817:名無し三等兵:2006/06/08(木)17:29:29ID:???

 ヴォー・グエン・ザップが入っていないのは米帝の陰謀!!1!1


819:名無し三等兵:2006/06/08(木)17:30:27ID:???

 エルネスト・ゲバラも入ってない!
 CIAの陰謀!!11

 【質問】
 戦略家には芸術愛好家が多いの?

 【回答】
 「地政学を英国で学ぶ」,2005-01-25-08:03付によれば,どうやら多いらしい.
 以下のような例が挙げられている.

[quote]

 普仏戦争で参謀本部長だった大モルトケは芸術を好んでいたという話を聞きましたし,最近ではアルバート・ホルステッターなどが詩を論じていたということもあるそうです.

うちの先生も核戦略でブイブイ言わせた人なのですが,どうやら詩とかが好きらしいですね.一体これってどういうことなのでしょうか.

[/quote]

 この原因について同ブログでは,戦略というものはドライなものだから,精神的なバランスを心のどこかで求めてのことではないか,と推測している.

 まあ,厳密に統計を取った上での分析ではないが.


 【質問】
 世界の軍事評論家で,有名な人物って,誰かいますか?

 【回答】
 まず日本人でも知っている有名な人:

クレフェルト 最近,補給戦がめでたく復刊されました.イスラエルの人だったかな.
リデルハート イギリスの人.第二次世界大戦前後から著名.間接戦略という言葉を作った.
オハンロン ブルッキングス研究所というシンクタンクの人.新聞の解説記事に登場する.

 軍オタなら知っておくといいかも,な人:

クルラック : three blocks warを書いた人 米海兵隊の退役大将
Huba Wass de Czege : airland battle doctrineの構想者の一人 米陸軍准将
Dupuy active defenseの構想者の一人 TRADOC司令官だった.

軍事板

 アメリカの若手ではオハンロンがトップかも知れません.彼は防衛分析官というか,戦略学(strategic studies)をしっかりやった人ですねぇ.
 アメリカではやはりエリオット・コーエン,イギリスではローレンス・フリードマンということになるでしょうか.

(Kbk)


◆◆◆孫子


 【質問】
 『孫子』って何?

 【回答】
 中国春秋時代の呉に仕えた,孫武という人物が書いたとされる兵法書.

 兵法書の中では,古典中の古典.

 あまりにも大雑把といえば大雑把な内容ではある.
 それに断片的な記述がしてあるだけともいえる.

 しかし,こと戦略について,これ以上の知恵がつまっている本は,いまだあらわれていないともいえよう.

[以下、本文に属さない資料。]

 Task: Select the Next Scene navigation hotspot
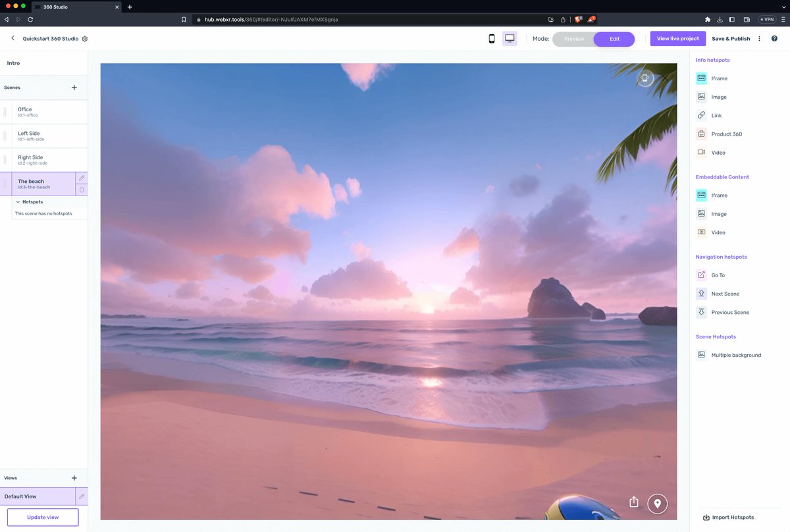pyautogui.click(x=724, y=293)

 ナポレオンが,読んでいなかったことを後悔して嘆いたことでも有名.

軍事板,2001/02/16(金)
青文字:加筆改修部分


 【質問】
 「孫子の兵法」は英訳では「art of War」だが,なぜ「Art」?

 【回答】
 奥山真司によれば,「術」という意味で「art」と呼ばれて,「科学」とはとは区別されているからだという.
では,なぜ区別されているのか?
 そもそも戦略自体,それを現場で実行している政治家や将軍/提督は,知識や経験で「直観的に」判断しているため,主観ベースであると考えられているから.
 もちろん戦略学専門の研究家は,戦略を科学的に分析しようとしているが,前述の現場の実行者たちには,よほどの時間的余裕がない限り,そこまで科学的に細かくデータを調べて判断するようなことがないという.
 詳しくは,奥山真司著『世界を変えたいなら一度「武器」を捨ててしまおう』(フォレスト出版,2012),p.84-85を参照されたし.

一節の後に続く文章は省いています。